Does Your System Sound Like the Real Thing?


I don't mean close, or it's pretty good at suggesting, or if you close your eyes and really, really concentrate. I'm asking whether your system is indistinguishable from live performances.

If the answer is yes, then congratulations! If the answer is no, do you even think it's possible? And if you do think it's possible, how far are you willing to go?
onhwy61
Some live performances sound pretty bad... some recordings have excellent sound. In a very good large hall if you're 100' away from the musicians you'll miss alot of nuances that are easily picked up in a good nearfield playback environment. I probably haven't heard anything near the best possible playback system, (there may not be one that does everything the best), but so far the best live stuff knocks the stuffin's outta the best recorded stuff w/ out breaking a sweat. The two things are just physically (and psychologically) very different from each other. Then there's the can of worms regarding the perception of musical or artistic merit vs. recording quality (who wants an exquisitely detailed rendering of something that hits the gag reflex?). There are lots of acts that might make you head for the door on their most sonically perfect night. Then sometimes when you least expect it you could end up really liking some stuff that you used to hate.
your system is indistinguishable from live performances
No way.
One system might fool you -- but that's a musicality issue. The other is higher rez -- but that's "true to SOURCE" i.e. the recording, NOT the musical event.

IMO that's all we can achieve -- and it's not bad after all: either a "musical" sound reproduction OR a "true to source" reproduction. Whatever tickles our collective fancy.

So,
If the answer is no, do you even think it's possible
Of course not.
Not only are recording techniques & storage media a limitation; the speakers & spkrs-room interaction are even more so, as Ohlala notes above.
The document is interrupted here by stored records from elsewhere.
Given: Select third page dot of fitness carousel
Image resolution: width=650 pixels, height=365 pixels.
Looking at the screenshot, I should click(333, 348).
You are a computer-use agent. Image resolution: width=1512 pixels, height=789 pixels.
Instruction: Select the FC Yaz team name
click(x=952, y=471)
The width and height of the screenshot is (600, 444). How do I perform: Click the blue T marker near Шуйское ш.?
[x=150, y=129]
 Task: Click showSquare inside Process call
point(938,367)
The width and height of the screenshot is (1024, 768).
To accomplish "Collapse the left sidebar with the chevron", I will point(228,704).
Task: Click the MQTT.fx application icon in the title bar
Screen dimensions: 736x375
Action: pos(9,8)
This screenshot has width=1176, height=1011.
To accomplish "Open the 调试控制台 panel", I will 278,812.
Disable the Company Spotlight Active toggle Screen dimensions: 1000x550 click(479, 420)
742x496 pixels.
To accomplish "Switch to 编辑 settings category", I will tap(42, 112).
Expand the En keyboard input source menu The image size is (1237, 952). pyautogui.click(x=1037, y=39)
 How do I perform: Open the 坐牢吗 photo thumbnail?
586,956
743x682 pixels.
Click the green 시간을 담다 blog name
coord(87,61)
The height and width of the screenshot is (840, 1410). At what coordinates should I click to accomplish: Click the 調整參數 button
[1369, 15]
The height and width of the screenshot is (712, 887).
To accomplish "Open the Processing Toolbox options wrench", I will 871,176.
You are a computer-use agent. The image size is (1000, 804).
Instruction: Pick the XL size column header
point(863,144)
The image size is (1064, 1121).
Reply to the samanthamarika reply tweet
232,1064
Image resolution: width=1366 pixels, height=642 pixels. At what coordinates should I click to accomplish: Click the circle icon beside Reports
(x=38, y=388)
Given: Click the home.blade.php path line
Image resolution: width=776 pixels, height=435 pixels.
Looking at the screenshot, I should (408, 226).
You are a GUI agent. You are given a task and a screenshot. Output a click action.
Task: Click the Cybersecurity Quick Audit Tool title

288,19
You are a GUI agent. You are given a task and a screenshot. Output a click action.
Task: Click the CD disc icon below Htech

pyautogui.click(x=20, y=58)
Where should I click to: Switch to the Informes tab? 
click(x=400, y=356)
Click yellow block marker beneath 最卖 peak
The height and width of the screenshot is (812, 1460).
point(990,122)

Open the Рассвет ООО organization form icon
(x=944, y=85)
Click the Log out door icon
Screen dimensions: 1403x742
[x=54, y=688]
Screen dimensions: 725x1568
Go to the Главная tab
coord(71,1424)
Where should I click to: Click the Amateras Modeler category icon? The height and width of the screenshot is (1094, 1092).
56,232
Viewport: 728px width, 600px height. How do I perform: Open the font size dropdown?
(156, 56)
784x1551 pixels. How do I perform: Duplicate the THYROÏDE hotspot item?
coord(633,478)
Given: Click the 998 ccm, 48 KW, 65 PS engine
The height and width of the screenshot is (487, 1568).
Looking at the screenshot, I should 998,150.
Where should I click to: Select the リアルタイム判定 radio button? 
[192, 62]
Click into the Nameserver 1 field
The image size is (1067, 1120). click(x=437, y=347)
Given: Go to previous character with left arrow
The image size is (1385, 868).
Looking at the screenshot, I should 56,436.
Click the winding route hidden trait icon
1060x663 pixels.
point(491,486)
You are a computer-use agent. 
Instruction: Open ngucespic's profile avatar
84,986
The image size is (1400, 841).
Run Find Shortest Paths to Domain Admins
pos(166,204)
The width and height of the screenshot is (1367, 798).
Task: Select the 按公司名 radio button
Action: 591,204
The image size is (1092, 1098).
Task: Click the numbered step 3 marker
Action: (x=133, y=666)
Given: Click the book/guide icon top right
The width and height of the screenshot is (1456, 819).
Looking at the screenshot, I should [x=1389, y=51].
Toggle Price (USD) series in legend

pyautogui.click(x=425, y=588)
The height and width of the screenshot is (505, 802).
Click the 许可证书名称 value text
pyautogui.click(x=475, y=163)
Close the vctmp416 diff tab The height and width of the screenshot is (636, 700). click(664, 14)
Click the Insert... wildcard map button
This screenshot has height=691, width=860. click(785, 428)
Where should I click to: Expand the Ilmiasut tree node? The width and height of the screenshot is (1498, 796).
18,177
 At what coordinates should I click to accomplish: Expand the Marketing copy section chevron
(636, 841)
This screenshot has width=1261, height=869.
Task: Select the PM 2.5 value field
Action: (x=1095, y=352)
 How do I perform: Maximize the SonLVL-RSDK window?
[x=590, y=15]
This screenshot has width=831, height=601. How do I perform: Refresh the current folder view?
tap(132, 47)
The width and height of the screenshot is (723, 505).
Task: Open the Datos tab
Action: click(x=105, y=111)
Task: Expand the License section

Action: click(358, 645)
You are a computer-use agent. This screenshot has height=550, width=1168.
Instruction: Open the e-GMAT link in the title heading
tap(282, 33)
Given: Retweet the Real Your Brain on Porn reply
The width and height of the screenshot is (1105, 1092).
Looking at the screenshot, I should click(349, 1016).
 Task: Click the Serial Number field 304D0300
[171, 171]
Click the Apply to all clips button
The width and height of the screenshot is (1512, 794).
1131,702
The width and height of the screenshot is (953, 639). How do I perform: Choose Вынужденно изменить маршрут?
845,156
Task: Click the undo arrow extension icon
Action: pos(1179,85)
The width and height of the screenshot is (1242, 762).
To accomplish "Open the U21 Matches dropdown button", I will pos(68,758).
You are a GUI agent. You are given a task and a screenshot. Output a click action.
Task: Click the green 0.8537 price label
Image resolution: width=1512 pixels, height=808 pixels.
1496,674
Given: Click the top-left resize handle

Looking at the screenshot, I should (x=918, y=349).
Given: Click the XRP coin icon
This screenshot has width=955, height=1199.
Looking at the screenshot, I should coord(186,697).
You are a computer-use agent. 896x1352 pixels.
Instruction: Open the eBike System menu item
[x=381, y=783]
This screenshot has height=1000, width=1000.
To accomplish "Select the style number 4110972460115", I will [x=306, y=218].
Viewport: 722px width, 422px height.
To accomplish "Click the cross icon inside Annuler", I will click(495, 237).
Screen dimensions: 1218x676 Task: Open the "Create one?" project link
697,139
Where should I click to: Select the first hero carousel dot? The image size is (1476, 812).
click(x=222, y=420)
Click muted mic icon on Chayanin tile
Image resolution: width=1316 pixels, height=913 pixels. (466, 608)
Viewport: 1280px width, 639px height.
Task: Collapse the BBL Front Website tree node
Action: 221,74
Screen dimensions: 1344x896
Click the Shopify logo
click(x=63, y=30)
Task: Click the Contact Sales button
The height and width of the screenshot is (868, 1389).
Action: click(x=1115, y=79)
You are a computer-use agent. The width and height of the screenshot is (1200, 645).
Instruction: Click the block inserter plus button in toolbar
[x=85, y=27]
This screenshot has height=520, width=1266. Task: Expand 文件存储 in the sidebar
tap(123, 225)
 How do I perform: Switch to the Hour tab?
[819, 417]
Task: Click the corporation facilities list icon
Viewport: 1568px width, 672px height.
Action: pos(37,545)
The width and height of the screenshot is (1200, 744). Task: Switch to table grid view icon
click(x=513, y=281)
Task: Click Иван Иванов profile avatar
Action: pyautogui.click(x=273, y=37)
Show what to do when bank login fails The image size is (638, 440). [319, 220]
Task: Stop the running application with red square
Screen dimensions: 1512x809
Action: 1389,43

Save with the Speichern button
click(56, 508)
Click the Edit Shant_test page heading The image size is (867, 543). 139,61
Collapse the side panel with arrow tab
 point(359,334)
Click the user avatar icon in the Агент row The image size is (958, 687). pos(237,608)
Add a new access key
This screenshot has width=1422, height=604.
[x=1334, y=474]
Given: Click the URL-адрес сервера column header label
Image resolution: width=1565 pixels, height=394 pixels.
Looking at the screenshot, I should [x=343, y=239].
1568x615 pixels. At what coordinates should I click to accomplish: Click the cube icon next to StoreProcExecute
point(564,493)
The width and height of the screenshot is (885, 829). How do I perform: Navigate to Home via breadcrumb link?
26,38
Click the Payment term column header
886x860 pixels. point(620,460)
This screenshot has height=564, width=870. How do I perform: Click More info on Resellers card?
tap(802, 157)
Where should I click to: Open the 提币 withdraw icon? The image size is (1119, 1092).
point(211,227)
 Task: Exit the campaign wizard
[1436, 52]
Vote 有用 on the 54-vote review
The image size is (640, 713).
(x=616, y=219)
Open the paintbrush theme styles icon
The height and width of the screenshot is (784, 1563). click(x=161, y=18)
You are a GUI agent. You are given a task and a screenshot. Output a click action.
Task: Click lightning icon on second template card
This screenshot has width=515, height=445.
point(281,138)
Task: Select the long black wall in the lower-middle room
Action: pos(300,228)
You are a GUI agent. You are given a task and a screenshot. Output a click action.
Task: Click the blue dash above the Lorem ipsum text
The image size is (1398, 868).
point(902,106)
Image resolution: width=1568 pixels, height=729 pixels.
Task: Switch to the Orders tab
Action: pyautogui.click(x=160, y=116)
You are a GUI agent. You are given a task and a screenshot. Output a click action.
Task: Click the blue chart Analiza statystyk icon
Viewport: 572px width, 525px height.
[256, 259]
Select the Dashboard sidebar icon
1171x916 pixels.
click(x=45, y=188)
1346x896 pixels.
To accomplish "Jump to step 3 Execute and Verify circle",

BTW, and similarly, a portrait is NOT the actual person, is it? It's an artist's interpretation and rendition of that person. (I'm putting sound reproduction on a high pedestal here:))
Cheers
If you are taliking "hypothetical" live performance where everything is perfect (seating position, no crowd noise, acoustically perfect venue etc) then no stereo not as good as live.

But if you are talking about "real world" live performces with all the imperfections then I usually prefer my stereo to almost any live performance soundwise. Of course part of the attraction is the visuals which is lacking with stereo.

I always wonder where people hear these mythical perfect live performances that they hold up as gold standard that no stereo can match?
No.

Live music,as a time art,includes the thought processess of the performers, the listeners, and the venue. A piece of music is never performed the same way twice.